SNP arrays give information for both copy number and b-allele frequency.  With most copy number analysis, median recentering is selected by default.  This is appropriate when a sample is close to diploid.  However, when the overall ploidy strays due to extensive gains or losses, as is typical in many cancer samples, median recentering can lead to false calling.

Therefore, when evaluating an individual cancer sample, there are a few red flags to watch out for:

– Are there extensive copy neutral (baseline) areas with allelic imbalance (purple)?

– Are there extensive areas of copy number loss (red) without any corresponding allele change (purple allelic imbalance or yellow loss of heterozygosity)?

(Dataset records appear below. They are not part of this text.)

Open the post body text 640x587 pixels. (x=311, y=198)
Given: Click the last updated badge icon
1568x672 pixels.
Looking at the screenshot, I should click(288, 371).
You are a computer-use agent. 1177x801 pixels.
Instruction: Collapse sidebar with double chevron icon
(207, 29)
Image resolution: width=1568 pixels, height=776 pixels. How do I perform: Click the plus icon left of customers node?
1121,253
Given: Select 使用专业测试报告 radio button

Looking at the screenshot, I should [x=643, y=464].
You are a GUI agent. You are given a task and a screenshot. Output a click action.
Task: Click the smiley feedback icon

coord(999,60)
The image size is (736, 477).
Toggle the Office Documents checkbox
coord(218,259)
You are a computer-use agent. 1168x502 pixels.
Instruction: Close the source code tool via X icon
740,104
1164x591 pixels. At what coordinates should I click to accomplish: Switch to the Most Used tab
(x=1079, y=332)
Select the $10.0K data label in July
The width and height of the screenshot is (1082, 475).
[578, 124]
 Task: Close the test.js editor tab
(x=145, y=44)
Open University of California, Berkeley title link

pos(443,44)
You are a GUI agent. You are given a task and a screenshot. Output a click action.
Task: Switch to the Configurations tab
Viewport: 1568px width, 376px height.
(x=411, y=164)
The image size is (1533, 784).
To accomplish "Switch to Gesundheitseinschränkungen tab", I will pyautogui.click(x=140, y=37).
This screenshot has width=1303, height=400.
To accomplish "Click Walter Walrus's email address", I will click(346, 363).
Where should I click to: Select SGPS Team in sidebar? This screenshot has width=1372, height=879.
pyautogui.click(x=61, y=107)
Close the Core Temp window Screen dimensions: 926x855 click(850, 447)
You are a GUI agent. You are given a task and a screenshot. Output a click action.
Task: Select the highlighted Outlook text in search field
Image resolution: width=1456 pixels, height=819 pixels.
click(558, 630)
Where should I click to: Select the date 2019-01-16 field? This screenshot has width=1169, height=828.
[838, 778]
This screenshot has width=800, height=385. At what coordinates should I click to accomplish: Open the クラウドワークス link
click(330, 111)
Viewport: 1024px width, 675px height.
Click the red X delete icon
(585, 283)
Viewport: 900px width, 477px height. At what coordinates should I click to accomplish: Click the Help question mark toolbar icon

–  Are there extensive areas of gain (blue) without any corresponding allelic imbalance (purple)?

Here is one such example:

 Screen_Shot_2016-01-15_at_11.35.39_AM.png

As you can see in this example, there are extensive “gains” of chromosomes 2, 5, 7, 9, 10, 12, 19, 20,and 22, with no corresponding allelic imbalance, while the copy number loss regions all show appropriate loss of heterozygosity.  If we look at the whole genome view, we can get further information:

Screen_Shot_2016-01-15_at_11.36.36_AM.png

The top panel shows the copy number calling (note this is an Affymetrix MIP array, so everything is shown in a linear copy number scale).  We can see many areas called as loss (~-0.4) and gain (~0.4), but almost nothing is called at the baseline state (0).  When we look at the bottom B-allele frequency panel, we can see many regions of balanced heterozygosity, as noted by the typical 3 band pattern (spots at 0, 0.5 and 1.0).  These areas include chromosomes 2, 5, 7, 9, 10, 12, 19, 20,and 22; all of the areas that are also marked as “gained”.  Chromosome 14 shows a typical 4 band allelic imbalance pattern, but is marked as high amplitude gain (~1.2).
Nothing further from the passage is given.